See https://docs.gitlab.com/ee/administration/operations/fast_ssh_key_lookup.html
If you did not intentionally disable this option in Admin Area > Settings,
then you may have been affected by the 9.3.0 bug in which the new setting
was disabled by default.
https://gitlab.com/gitlab-org/gitlab-ee/issues/2738
It was reverted in 9.3.1 and fixed in 9.3.3, however, if Settings were
saved while the setting was unchecked, then it is still disabled.

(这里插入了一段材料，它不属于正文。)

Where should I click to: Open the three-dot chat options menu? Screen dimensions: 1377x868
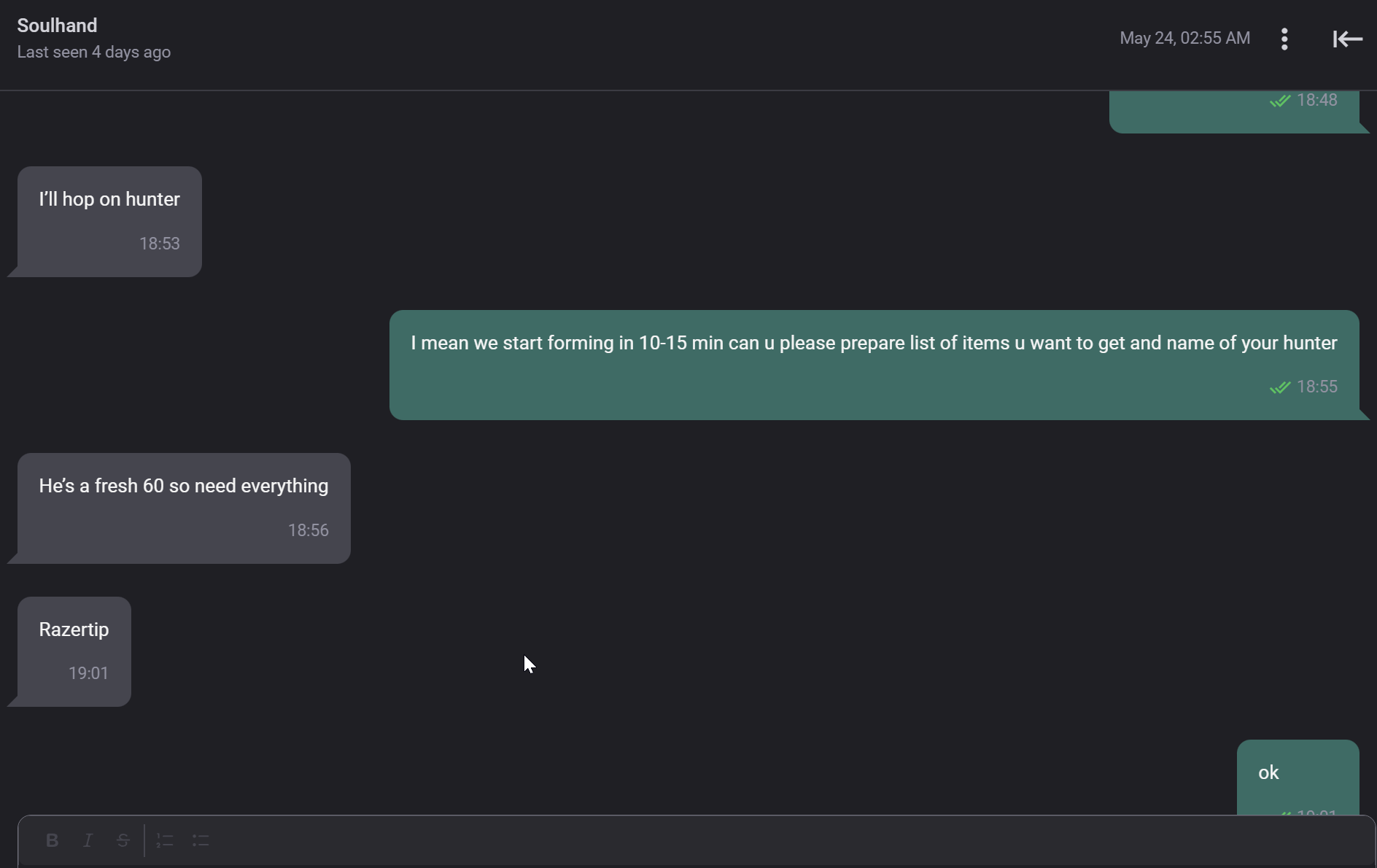(x=1284, y=39)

Do you want to permanently enable the "Write to authorized_keys file" setting now
选择no,并设置sshd_config, 追加如下设置,并 service sshd reload ,这样就不需要 /opt/app/gitlab/.ssh/authorized_keys
Match User git # Apply the AuthorizedKeysCommands to the git user only
AuthorizedKeysCommand /opt/gitlab/embedded/service/gitlab-shell/bin/gitlab-shell-authorized-keys-check git %u %k
AuthorizedKeysCommandUser git
Match all # End match, settings apply to all users again
参考:https://docs.gitlab.com/ee/administration/operations/fast_ssh_key_lookup.html
知识点:随着用户数量的增加,常规的SSH操作变得缓慢,这是因为OpenSSH通过线性搜索来搜索授权用户的密钥。在最坏的情况下,例如当用户无权访问GitLab时,OpenSSH将扫描整个文件以搜索密钥。这可能会花费大量时间和磁盘I / O,这将延迟用户尝试推送或拉到存储库的时间。更糟糕的是,如果用户频繁添加或删除密钥,则操作系统可能无法缓存authorized_keys文件,这将导致反复访问磁盘。GitLab Shell通过提供一种通过GitLab数据库中的快速索引查找来授权SSH用户的方法来解决此问题。也就是上面提到的方法
问题:
1、官方文档无跨环境备份恢复记录。
2、要还原备份,还需要还原/etc/gitlab/gitlab-secrets.json (对于Omnibus软件包)或/home/git/gitlab/.secret(对于从源安装)。该文件包含数据库加密密钥, CI / CD变量以及用于两因素身份验证的变量。如果您无法连同应用程序数据备份一起还原此加密密钥文件,则启用了双重身份验证和GitLab Runners的用户将无法访问您的GitLab服务器。线上是基于Gitlab helm chart on kubernets cluster 形式的安装,在线上gitlab的13个容器中未找到同名配置文件,且因为配置文件类型不符合,容器内相互通信皆通过host绑定域名的方式,加密方式文件类型均不相同,无法完成配置文件恢复操作,所以需要重置相关CI的所有密钥和token,不影响gitlab使用。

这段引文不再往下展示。